Social media giant Facebook hasn’t enjoyed the same amount of growth as Instagram in recent years. In fact, the platform has only experienced a small increase in usage of around 4.3%, as reported by eMarketer. However, this is much better than expected, as for the previous two years Facebook usage has been on a slow decline as other, newer platforms like Instagram and TikTok began to draw the attention of the younger generation.
However, Facebook’s recent growth hasn’t just come due to the increased number of people staying at home. Facebook has gone a step further and set out to combat one of the biggest issues currently facing us, social distancing. People are finding it harder and harder to feel content due to the fact that they aren’t as connected to friends and family as usual; they feel alone. The solution to this has been group video calls. Zoom have done a great job of scaling their business almost overnight, but there have been growing concerns with privacy and security when using Zoom.

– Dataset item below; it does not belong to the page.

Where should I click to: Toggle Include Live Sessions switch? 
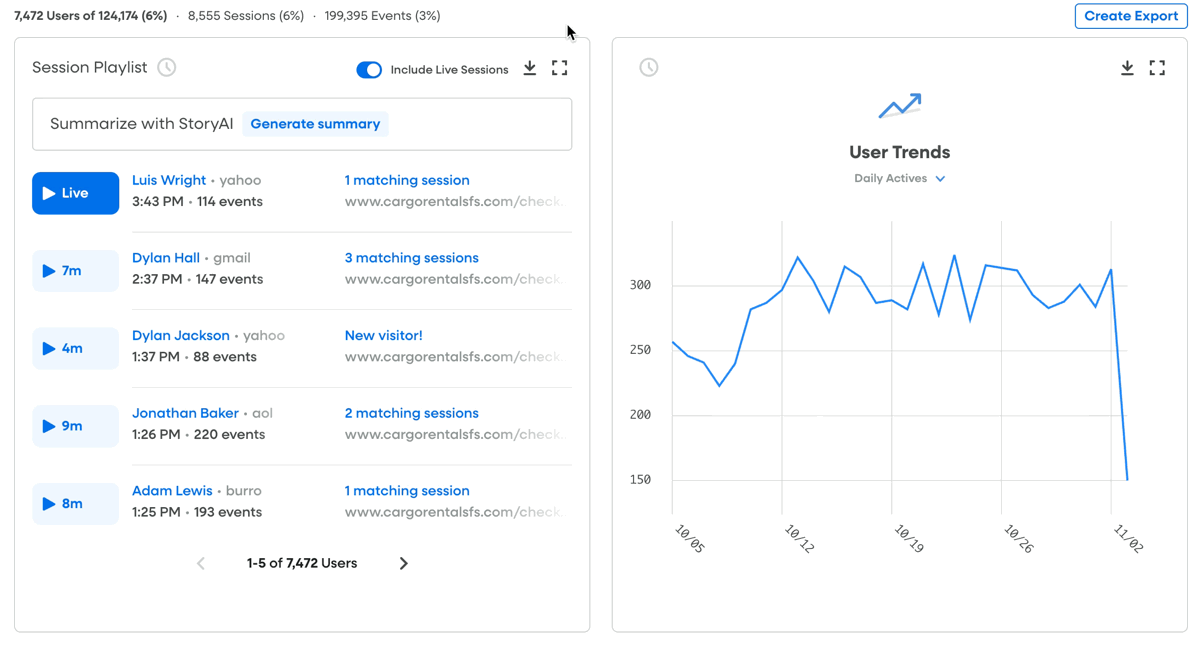[369, 70]
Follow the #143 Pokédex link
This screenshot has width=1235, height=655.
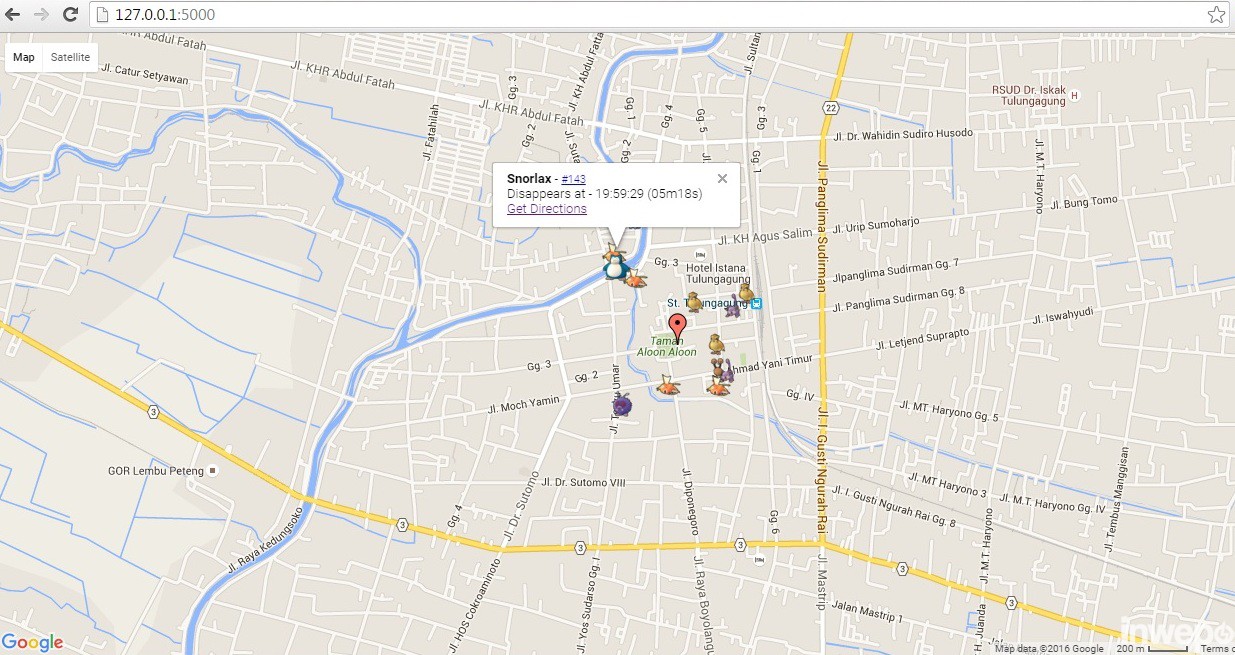tap(574, 178)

Enter Facebook and their new group video service called ‘Rooms’. Already available in certain countries, ‘Rooms’ is similar to Zoom and allows lots of friends to partake in a group video chat through the Facebook messenger app. Why might it be better than Zoom though? ‘Rooms’ creates a unique link for every chat with a string of randomly generated numbers and letters that make it almost impossible for hackers to guess and listen in to your conversation. As this was one of the biggest concerns with Zoom, ‘Rooms’ could take social media by storm over the coming weeks.
A huge concern with the increase in use of social media, however, is the link between social media and social comparison which can trigger depression or other mental health issues. Social comparison is something we all fall victim to on social media. We see the lives of the people we follow and compare them to our own, often with negative repercussions; the problem being that people generally only post the very best of themselves online, curating airbrushed version of their lives. Subscribers see these “perfect” images and imagine the posters’ lives are perfect all the time. Recent studies by leading Facebook researchers Moira Burke, Justin Cheng, and Bethany de Gant delivered some interesting findings. The study, which involved 37,000 people from 18 countries, was dubbed the “largest survey on social comparison ever done.” The findings suggested that the actions most likely to cause social comparison and as a result, the most harm, were:
- Seeing posts that have a higher number of likes or comments compared to yours.
- Seeing more positivity in others’ posts compared to yours.
- Spending more time looking at user profiles, especially your own.
- Seeing content from people around the same age as you.
Interestingly, the study found that not everyone is affected by social comparison in the same way or by the same amount. For example, the research found that women tend to experience more social comparison than men, however this wasn’t true in all countries. In some eastern countries, males reported experiencing more social comparison than females. One might conclude from this data that we should seek to avoid social comparison posts whenever possible. However, when the researchers asked participants if they wished they hadn’t seen the post they found that,
“Only half said they wished they hadn’t seen it, while a third felt very happy for the poster. People have complex feelings about this, so there is no one easy answer.”
In response, the researchers set out goals to help Facebook alleviate some of the problems caused by social comparison, recommending that Facebook consider helping to reduce social comparison by:
- Helping people change what they see in their feeds.
- Reducing the focus on engagement counts on other people’s posts.
- Using filters for topics and people, such as: promote, unfollow, snooze.
- Supporting meaningful interactions so people are less affected by comparisons.
- Encouraging the creation of more positive shared experiences, such as following along on someone’s journey towards a goal.
It is important to make sure we use social media as responsibly as possible in these times to avoid any negative social comparisons. This study should go a long way towards improving the situation, but there are things you can do to help spread a positive message in the business world. For example, instead of saying how well you are coping with the situation, why not show how well one of your clients is doing? Similarly, show how your team are coping in these times. Anything inspirational is worth so much more in times like these, so spread as much positivity as you can with your posts.